The tutorial on how to set up GitLab Continuous Integration pipelines on Ubuntu 20.04 gives you an overview of the GitLab CI server and shows you how to trigger jobs. Finally, follow this tutorial to install and configure a self-hosted GitLab instance.Ī GitLab CI runner is necessary to run automated jobs against your test cases.Follow this tutorial for the initial Ubuntu server setup, add a non-root user, and enable Ubuntu’s UFW firewall.Register a domain name with any domain name registrar of your choice and point it to CloudSigma.Below are some links you can follow to set up a GitLab self-hosted instance. You will also need a registered domain name to point to the server as we will be using it to get an SSL certificate from Let’s Encrypt to secure the server. You should have a server with at least 2 CPU cores and 4GB of RAM as recommended by GitLab to install a self-managed GitLab instance. We will use this to store the source code, run CI/CD tasks and host the Docker image registry. To follow along with every step of this tutorial, please ensure you have a GitLab CI runner and a self-hosted GitLab server as explained below. In this tutorial, we will be demonstrating how to build a simple Docker image and host it with a GitLab self-hosted instance (whether you are using the Community Edition or the Enterprise Edition – the flow of steps is the same). If you haven’t gone through the mentioned tutorials, please do so as they are building blocks to this tutorial. We also showed you how to implement continuous integration pipelines with GitLab runner to automatically build and run your tests whenever there’s a new commit. In a previous tutorial, we showed you how to set up a GitLab instance on a CloudSigma server and host your own Git Repository. GitLab SaaS is hosted by GitLab inc, and you don’t have to worry about installing anything to use it. GitLab CE and GitLab EE are self-managed solutions that allow you to download, install and manage the GitLab instance yourself. It offers three options: GitLab Community Edition (CE), GitLab Enterprise Edition (EE), and Gitlab SaaS. It provides DevOps tools for continuous integration and deployment, issue-tracking, Docker image registries, and more. GitLab is a web-based Git repository that’s more than just a version control tool. This is where GitLab comes into the picture. If however, you have private/proprietary code, you may have to pay for a private image repository or build your own image repository service.
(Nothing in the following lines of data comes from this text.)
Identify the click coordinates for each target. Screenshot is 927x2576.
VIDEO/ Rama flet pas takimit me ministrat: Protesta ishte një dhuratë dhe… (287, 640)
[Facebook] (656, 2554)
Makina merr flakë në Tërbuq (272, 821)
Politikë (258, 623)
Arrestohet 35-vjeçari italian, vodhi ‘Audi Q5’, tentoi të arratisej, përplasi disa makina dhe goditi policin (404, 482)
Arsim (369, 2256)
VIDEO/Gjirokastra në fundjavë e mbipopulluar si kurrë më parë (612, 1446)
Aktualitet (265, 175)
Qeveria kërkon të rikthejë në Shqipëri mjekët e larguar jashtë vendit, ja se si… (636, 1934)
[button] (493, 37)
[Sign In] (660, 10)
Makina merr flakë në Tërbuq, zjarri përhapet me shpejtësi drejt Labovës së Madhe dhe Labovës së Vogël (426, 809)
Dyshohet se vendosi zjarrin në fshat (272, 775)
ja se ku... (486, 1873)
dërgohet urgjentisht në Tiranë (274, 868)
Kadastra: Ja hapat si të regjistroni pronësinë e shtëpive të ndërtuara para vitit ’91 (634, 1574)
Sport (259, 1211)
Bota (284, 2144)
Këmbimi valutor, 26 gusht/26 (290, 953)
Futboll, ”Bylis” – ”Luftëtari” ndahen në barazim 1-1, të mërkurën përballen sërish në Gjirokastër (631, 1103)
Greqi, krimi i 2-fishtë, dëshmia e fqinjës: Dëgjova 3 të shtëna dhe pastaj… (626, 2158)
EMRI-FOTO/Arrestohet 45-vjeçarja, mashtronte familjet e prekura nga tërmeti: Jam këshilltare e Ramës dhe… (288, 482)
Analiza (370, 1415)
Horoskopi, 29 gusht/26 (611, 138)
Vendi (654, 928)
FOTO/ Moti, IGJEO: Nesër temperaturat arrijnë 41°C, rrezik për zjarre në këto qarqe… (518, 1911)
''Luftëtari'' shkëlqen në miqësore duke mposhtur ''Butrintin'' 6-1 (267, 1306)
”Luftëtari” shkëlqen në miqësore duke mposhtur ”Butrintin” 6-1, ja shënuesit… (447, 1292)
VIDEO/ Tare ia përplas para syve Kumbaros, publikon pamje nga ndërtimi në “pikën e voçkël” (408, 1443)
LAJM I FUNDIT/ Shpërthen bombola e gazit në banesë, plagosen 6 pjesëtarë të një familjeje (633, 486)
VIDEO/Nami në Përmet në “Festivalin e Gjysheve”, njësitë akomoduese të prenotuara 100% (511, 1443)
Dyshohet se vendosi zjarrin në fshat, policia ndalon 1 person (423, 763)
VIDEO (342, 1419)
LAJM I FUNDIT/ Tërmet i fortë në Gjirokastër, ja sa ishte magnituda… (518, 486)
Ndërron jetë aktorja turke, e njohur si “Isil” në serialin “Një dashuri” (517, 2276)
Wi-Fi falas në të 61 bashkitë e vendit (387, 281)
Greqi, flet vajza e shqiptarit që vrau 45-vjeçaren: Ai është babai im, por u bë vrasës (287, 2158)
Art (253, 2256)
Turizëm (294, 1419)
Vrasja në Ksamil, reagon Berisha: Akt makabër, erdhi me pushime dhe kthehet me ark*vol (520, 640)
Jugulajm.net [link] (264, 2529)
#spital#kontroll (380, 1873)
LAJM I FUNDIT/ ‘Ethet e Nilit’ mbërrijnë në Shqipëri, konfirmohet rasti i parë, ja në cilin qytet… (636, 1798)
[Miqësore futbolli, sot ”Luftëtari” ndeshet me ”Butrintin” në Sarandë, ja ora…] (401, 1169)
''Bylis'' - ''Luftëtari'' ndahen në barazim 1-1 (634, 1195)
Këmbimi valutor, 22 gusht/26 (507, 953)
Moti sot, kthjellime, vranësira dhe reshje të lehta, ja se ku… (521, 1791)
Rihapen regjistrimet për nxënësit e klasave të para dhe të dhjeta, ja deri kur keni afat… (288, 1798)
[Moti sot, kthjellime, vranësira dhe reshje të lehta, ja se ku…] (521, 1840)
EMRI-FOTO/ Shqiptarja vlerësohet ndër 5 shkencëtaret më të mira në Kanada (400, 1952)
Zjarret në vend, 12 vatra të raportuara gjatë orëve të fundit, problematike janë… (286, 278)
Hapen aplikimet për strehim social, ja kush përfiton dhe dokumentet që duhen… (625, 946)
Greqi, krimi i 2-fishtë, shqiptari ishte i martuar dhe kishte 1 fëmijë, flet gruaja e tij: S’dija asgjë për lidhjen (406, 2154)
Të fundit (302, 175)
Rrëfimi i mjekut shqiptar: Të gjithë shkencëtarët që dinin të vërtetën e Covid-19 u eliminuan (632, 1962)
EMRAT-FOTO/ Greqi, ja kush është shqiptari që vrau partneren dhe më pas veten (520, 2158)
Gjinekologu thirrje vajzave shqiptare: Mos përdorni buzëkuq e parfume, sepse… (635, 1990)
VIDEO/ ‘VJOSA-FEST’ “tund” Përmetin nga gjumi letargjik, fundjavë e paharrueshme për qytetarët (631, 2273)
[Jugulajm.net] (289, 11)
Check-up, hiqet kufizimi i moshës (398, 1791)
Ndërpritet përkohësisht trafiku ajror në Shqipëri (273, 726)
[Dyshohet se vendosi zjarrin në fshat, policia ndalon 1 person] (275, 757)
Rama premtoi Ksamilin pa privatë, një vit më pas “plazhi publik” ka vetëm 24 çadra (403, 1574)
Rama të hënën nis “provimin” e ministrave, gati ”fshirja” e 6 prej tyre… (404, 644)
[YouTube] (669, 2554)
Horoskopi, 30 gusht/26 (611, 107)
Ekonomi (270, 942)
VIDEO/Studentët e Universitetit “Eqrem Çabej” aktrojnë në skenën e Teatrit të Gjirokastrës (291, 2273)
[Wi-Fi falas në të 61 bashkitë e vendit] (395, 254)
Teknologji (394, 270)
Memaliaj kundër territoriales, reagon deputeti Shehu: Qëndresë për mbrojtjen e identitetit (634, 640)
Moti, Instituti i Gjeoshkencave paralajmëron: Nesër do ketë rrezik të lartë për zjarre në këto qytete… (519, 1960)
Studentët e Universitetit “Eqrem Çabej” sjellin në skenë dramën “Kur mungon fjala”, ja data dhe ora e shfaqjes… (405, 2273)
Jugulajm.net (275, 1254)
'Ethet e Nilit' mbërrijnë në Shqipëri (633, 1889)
HOW TO INSTALL GITLAB DOCKER FREE
Since it’s a public repository, you are also free to add your own Docker images to share with the public. It contains many open-source Docker images for the most common implementations you can pull and use. Docker offers a public Docker image repository available at Docker Hub. While there are several container platforms around the web, Docker happens to be the most common.ĭocker is an open-source container platform that makes development efficient and predictable.
HOW TO INSTALL GITLAB DOCKER PORTABLE
A container is essentially a fully packaged portable and self-dependent computing platform.
HOW TO INSTALL GITLAB DOCKER SOFTWARE
Software developers and engineers make use of containers to achieve the CI/CD aspect of software architecture. This has been necessitated by the need for continuous integration (CI) and continuous deployment (CD) which are defining aspects of DevOps. Containerization technology has greatly advanced in the software development tech space as the most accepted method of packaging and deploying applications in cloud environments.